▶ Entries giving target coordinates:
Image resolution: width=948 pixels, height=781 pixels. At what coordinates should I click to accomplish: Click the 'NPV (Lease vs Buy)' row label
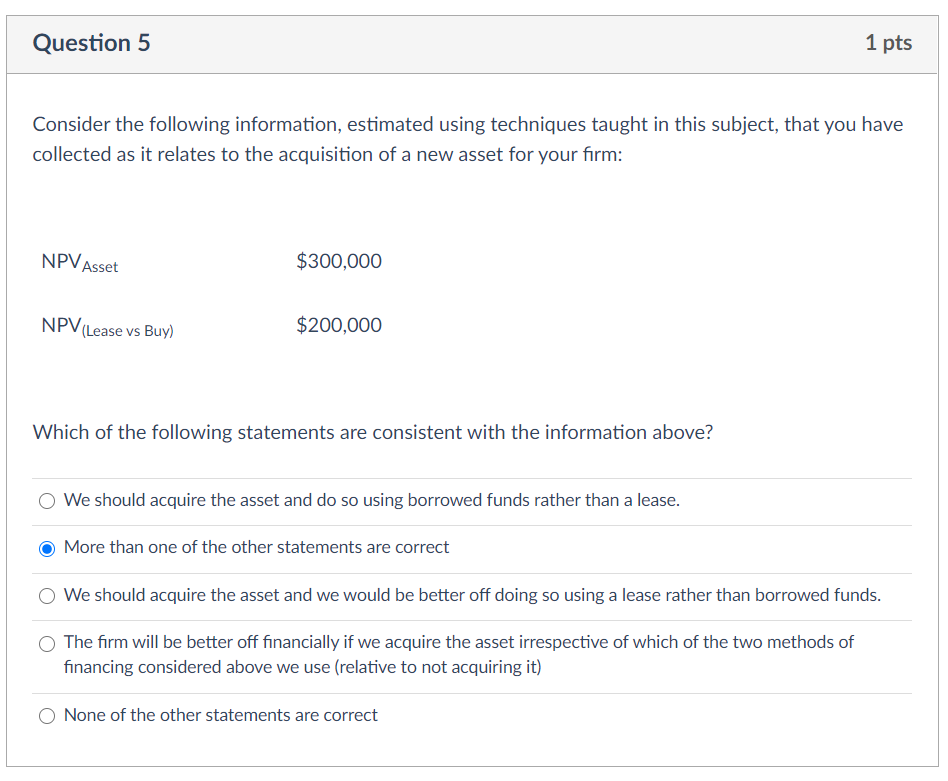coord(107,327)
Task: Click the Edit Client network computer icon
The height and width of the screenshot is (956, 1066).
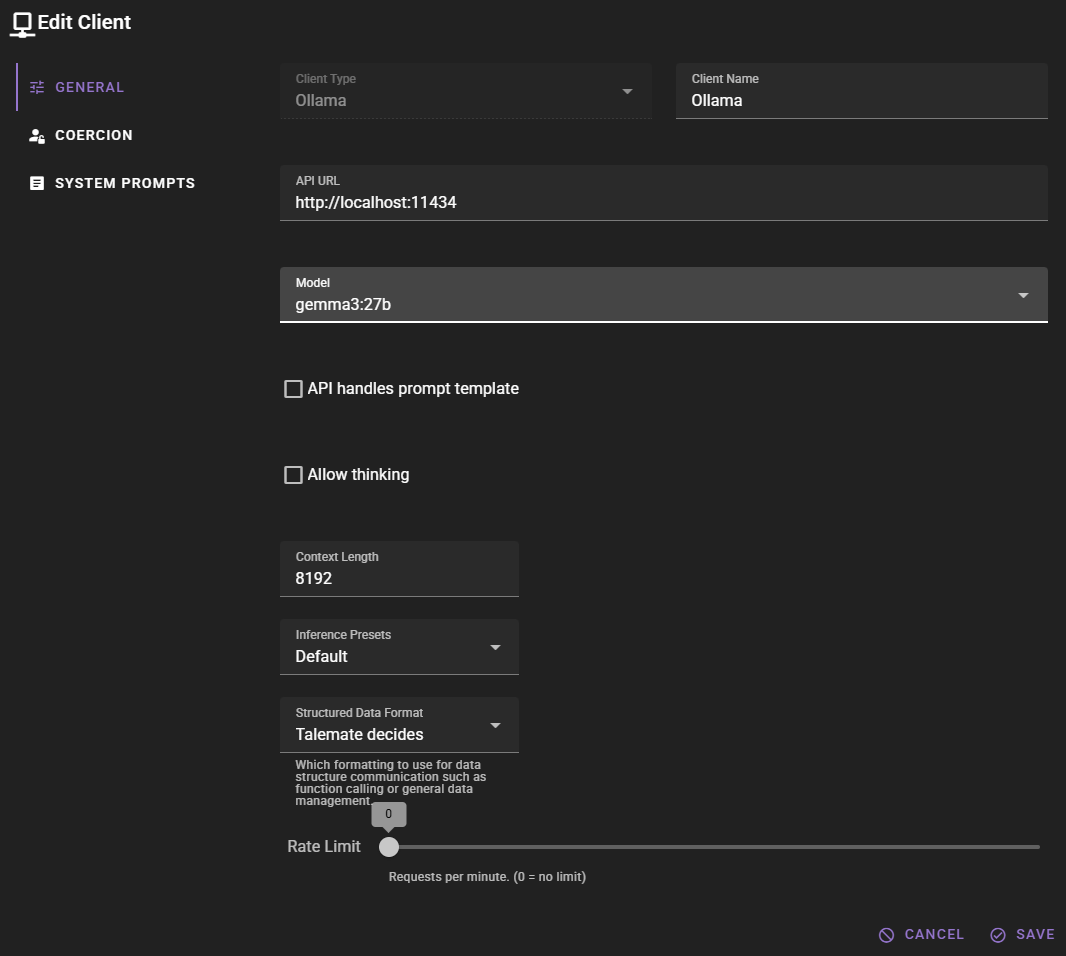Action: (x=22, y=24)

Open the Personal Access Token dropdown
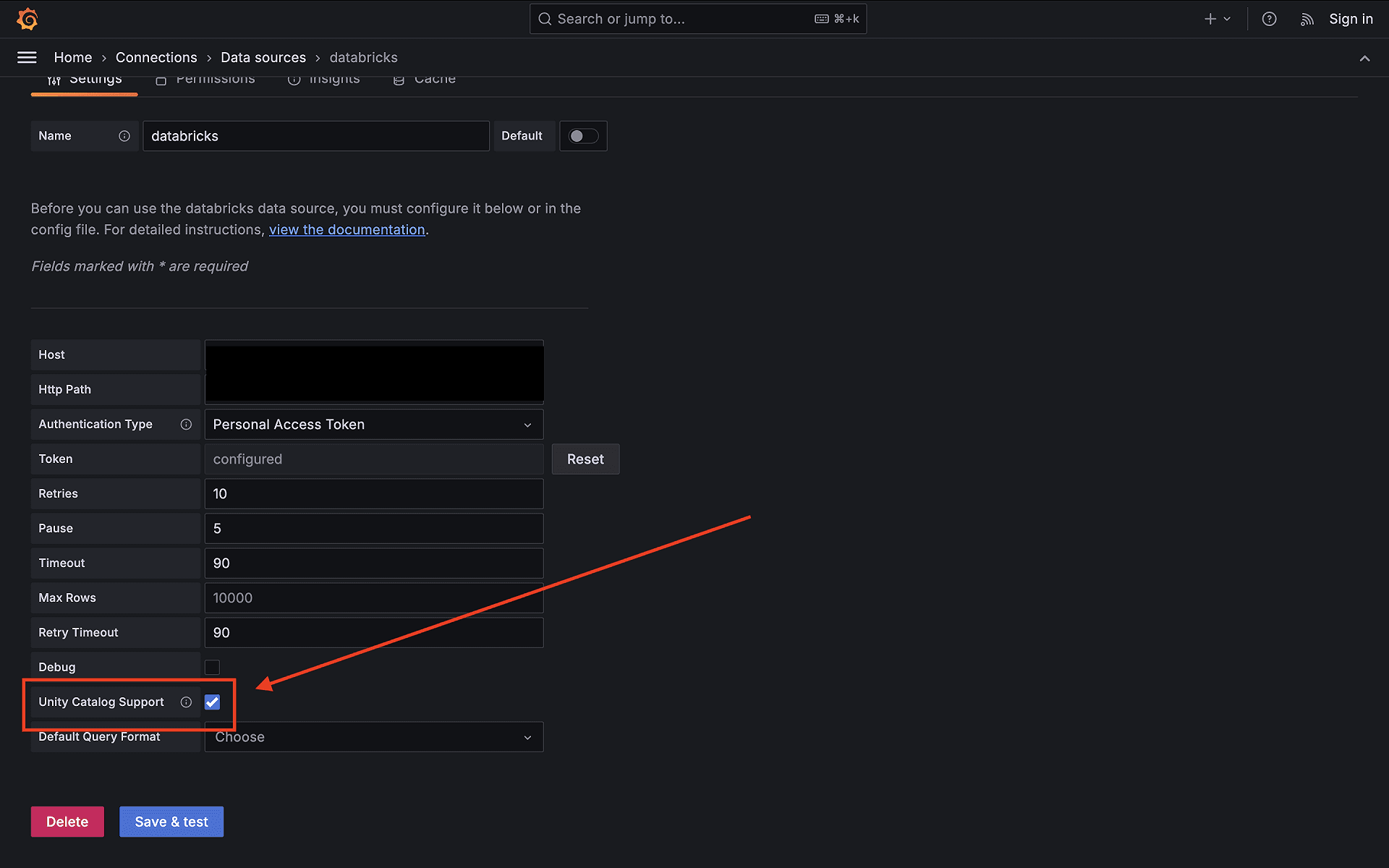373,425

--

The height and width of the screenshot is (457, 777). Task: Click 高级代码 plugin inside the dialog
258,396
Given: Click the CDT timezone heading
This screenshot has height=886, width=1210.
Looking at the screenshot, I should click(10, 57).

▶ To be done: Show each line of the items that contains the word "screenshot".

▶ Completed task:
The height and width of the screenshot is (956, 1066).
The height and width of the screenshot is (457, 777). Task: Click 高级代码 plugin inside the dialog
This screenshot has height=886, width=1210.
Looking at the screenshot, I should click(10, 57).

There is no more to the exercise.